GPC Hosts Senator Visit to South Georgia

Clint Thompson Georgia Peanut Commission (GPC)

By Clint Thompson

Photo by Clint Thompson/Shows U.S. Senator Jon Ossoff (left) chatting with Georgia peanut farmer Ross Kendrick.

The Georgia Peanut Commission (GPC) hopes a visit from U.S. Senator Jon Ossoff (D-GA) will fuel legislative support for farmers.

When Ossoff toured South Georgia on June 2, he visited with Turner County peanut farmer Ross Kendrick. Kendrick, a GPC board member, expressed concerns to Ossoff about the various obstacles that growers are currently facing.

“What it costs for us to put a crop in, we either need to get more for our commodity prices or let us cut back because diesel is so high and fertilizer costs are so high. We just need help with that one way or the other,” Kendrick said.

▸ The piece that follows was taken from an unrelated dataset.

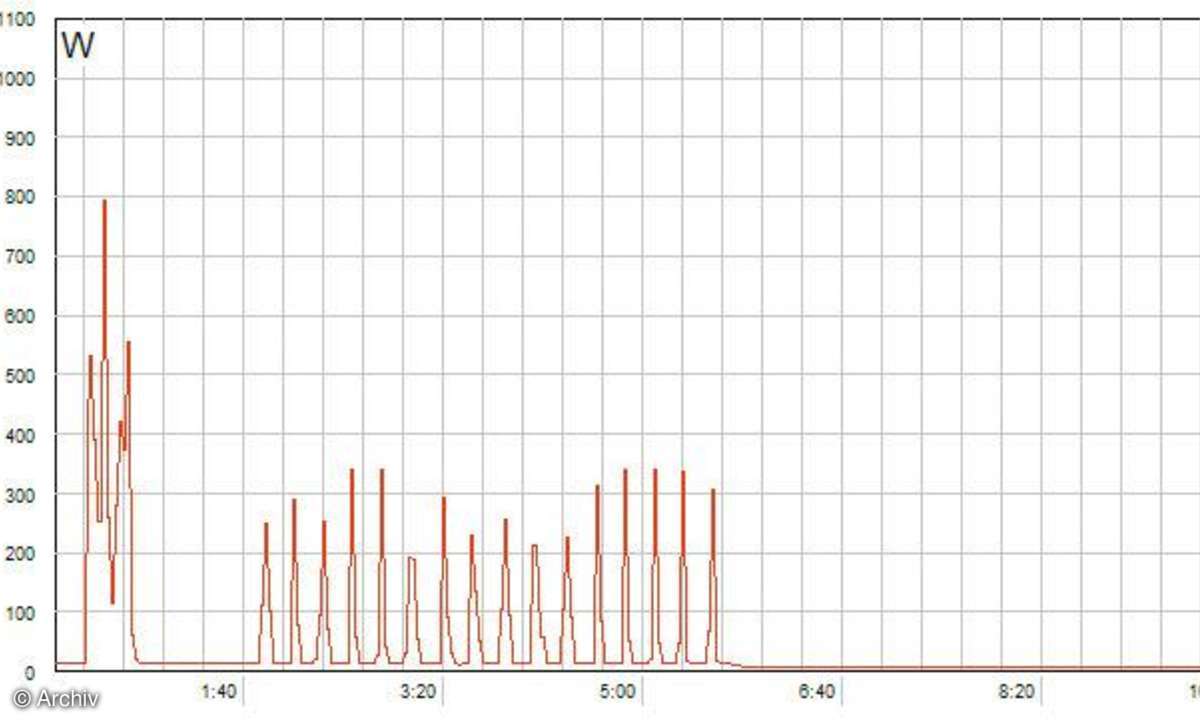This screenshot has height=720, width=1200.
Task: Select the 1000 value on the y-axis
Action: tap(21, 79)
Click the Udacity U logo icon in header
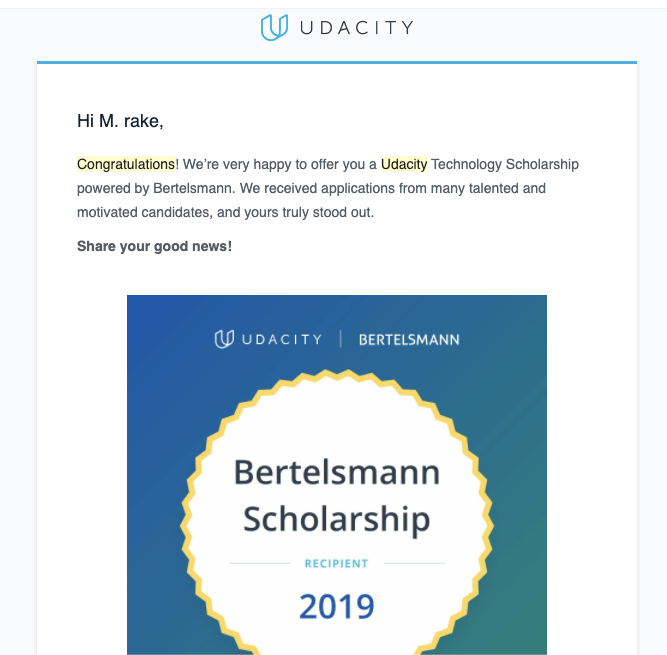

Kendrick farms peanuts, cotton, corn and cattle in Turner County. The high input costs are some of the most challenging he has encountered in his 35 years of farming.

“The problems that we’re facing now is the high cost of inputs. We’ve got labor shortages. It’s hard to get labor to help; and then getting equipment worked on. We can’t get parts here to get equipment fixed,” Kendrick said. “The John Deere places and International places are staying backed up because they can’t get parts. They’re having trouble with labor, too. The problems we’re having the last few years is that.”

High Diesel Prices

Diesel has also emerged as a major challenge. According to the U.S. Energy Information Administration, diesel prices were $5.70 per gallon on June 6, $2.42 more than a year ago and 16 cents more than the prior week.

“I never would have thought fuel would have been a problem for us. The prices now have just about tripled in two years. I never would have believed fuel would have been a shortage. We’re hearing rumors that they want to ration it out to us,” Kendrick said. “We fill up a tractor every day and we run four or five every day and it costs $700 to fill one up every day. When you’re running four or five, you do the math on it. That’s our biggest cost; that and fertilizer.”